Name Help is a series at Appellation Mountain. Every week, one reader’s name questions will be discussed.
We’re relying on thoughtful comments from the community to help expectant parents narrow down their name decisions. Thank you in advance for sharing your insight!
My husband and I are expecting our first baby this summer. We just found out it’s a girl. I’m excited about almost everything, except that choosing a name feels so hard, because our last name is Smith.
My maiden name was almost as common. And my husband’s first name is Mike. There are, literally, thousands of Mike Smiths, and nearly as many Heather Smiths, and probably hundreds of Mike and Heather Smiths. He works for a huge company, and there’s more than one Michael Smith there. (Though not in his actual office.)
I don’t really like different names, and I’m not a big fan of nicknames. (Other than obvious ones, like Mike for Michael.) But if we use the names I like best – Olivia, Eliza, or Amelia – she’s going to be one in a crowd.
Please read on for my response, and leave your thoughtful suggestions in the comments.
Dear Heather –
Congratulations on your new daughter!
We often hear from families worried their surname is so complicated that they’re limited in their first name choices. It’s good to remember that the opposite can also be true. There must be dozens of girls born every year with a name like Emma Rose Smith or Ella Grace Smith. (Incidentally, the site How Many of Me? estimates there are around 4,800 Heather Smiths in the US. That’s a big number!)

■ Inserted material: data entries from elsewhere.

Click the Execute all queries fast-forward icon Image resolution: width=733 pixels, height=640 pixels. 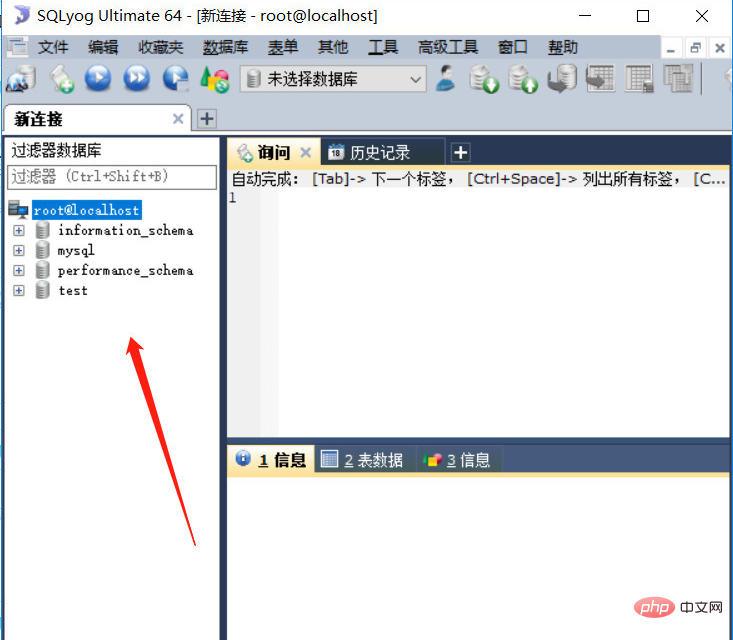(136, 78)
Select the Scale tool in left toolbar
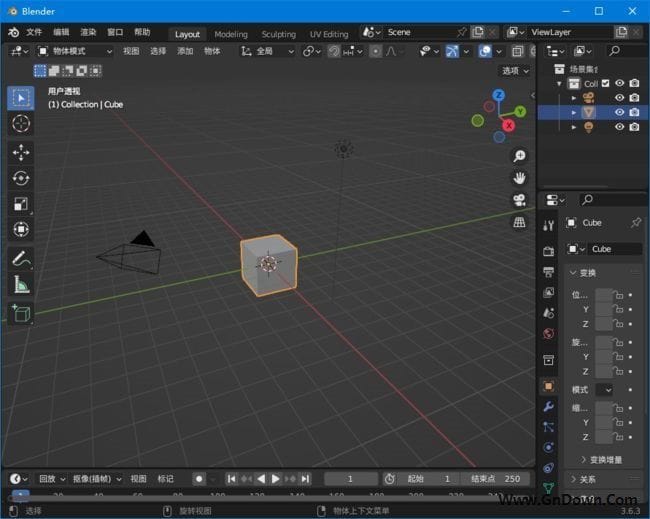The image size is (650, 519). [21, 204]
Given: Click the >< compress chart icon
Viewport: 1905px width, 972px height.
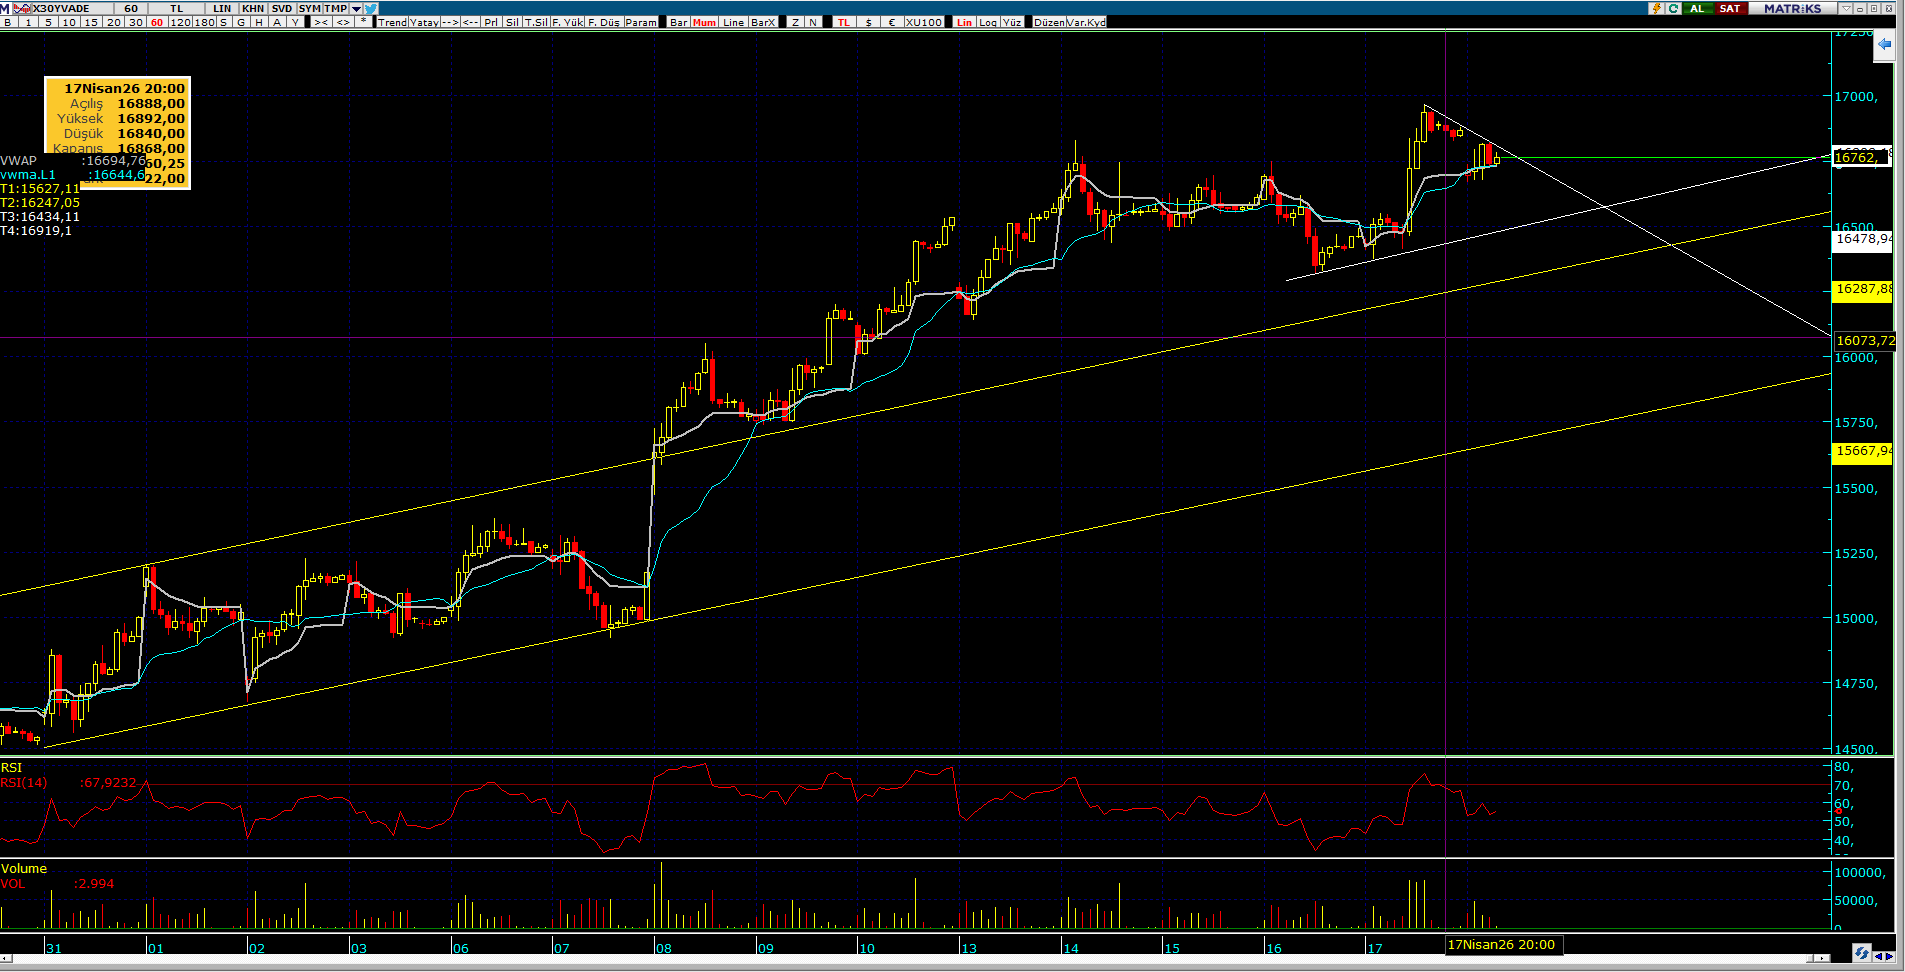Looking at the screenshot, I should click(320, 22).
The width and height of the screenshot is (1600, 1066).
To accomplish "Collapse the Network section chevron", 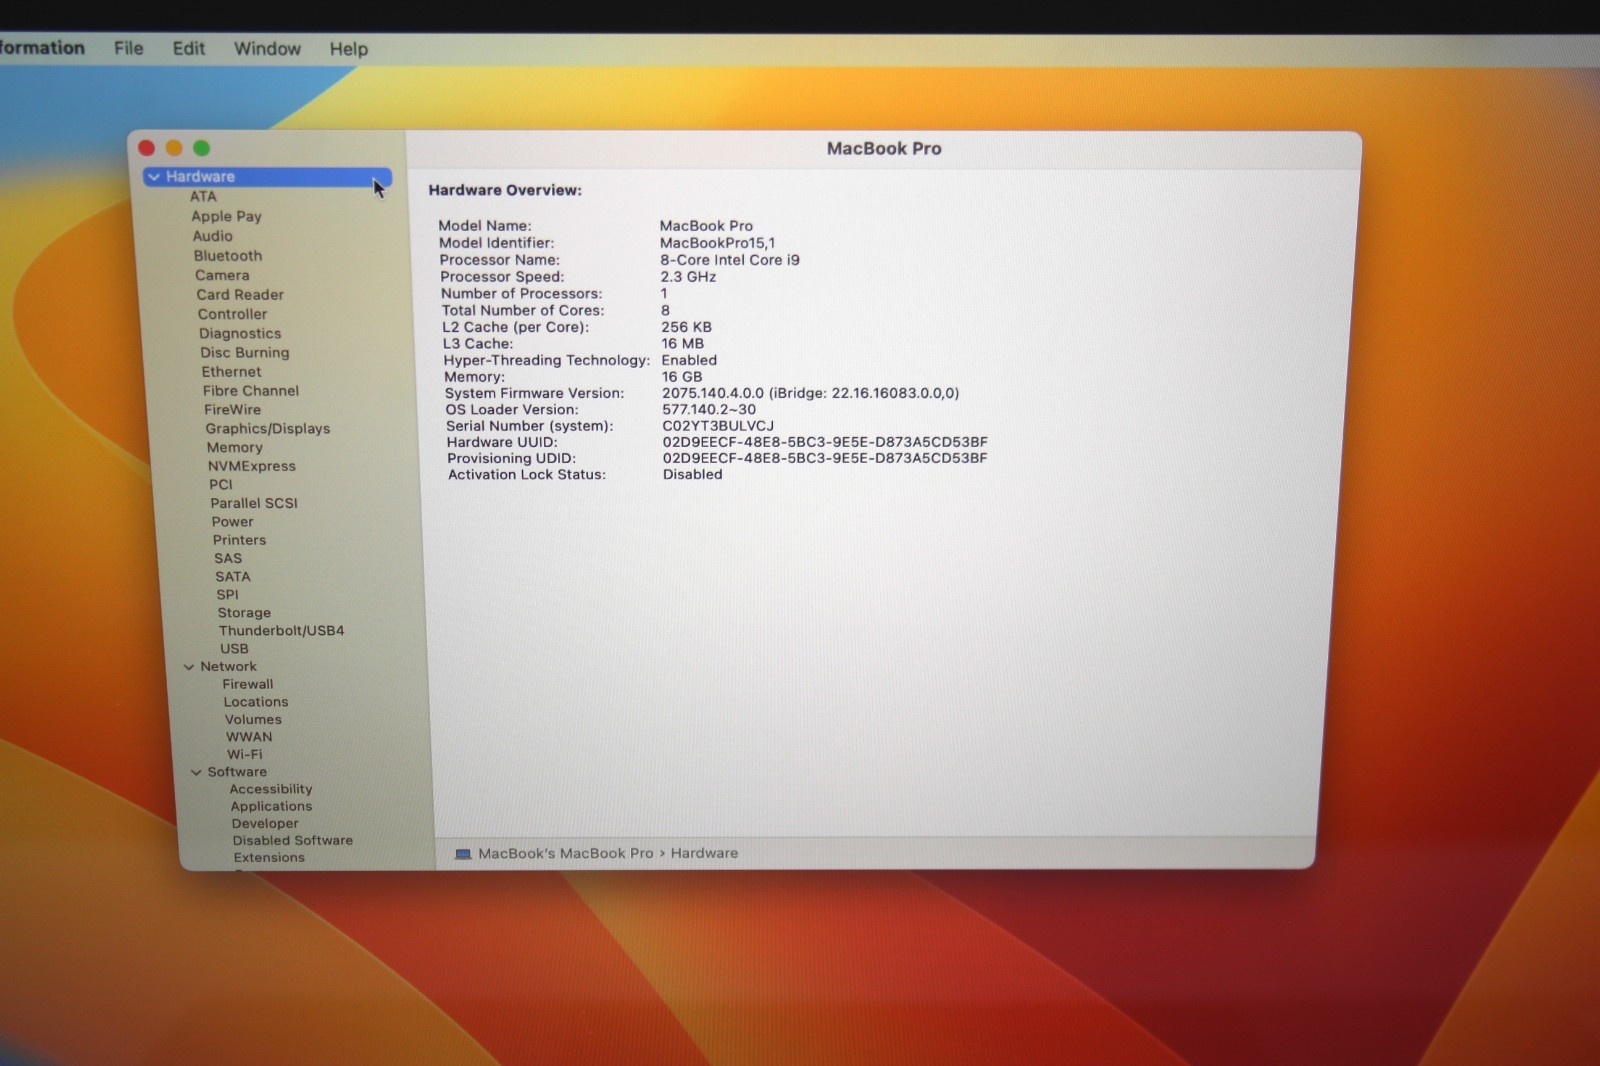I will click(x=188, y=667).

But you do have some good options:
- Choose an uncommon first. That doesn’t mean it has to be wildly different! Plenty of names outside of the Top 100, 500, and even 1,000 feel surprisingly mainstream. Uncommon doesn’t have to equal weird.

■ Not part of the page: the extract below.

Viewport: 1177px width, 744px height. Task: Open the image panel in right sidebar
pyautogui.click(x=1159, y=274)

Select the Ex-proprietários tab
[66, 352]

- Choose a popular first, but add a surprising middle. Plenty of girls answer to Amelia Rose Smith. But how about Amelia Primrose Smith? Amelia Amaryllis Smith? Choose a stand-out middle and it makes up for a more common first-last combination.
- Combine both strategies. An uncommon first and a surprising middle together can offset the most popular of surnames.
The question is which path feels most satisfying. Since the names you love tend towards the more popular, I’m tempted to suggest the second – some truly bold middles. (Think Amelia Primrose. Olivia Seraphina. Eliza Delphine.)
Except, I wonder if that leaves you with a first-last name combination that might frustrate. So let’s see if we can find an uncommon first that isn’t really all that unusual.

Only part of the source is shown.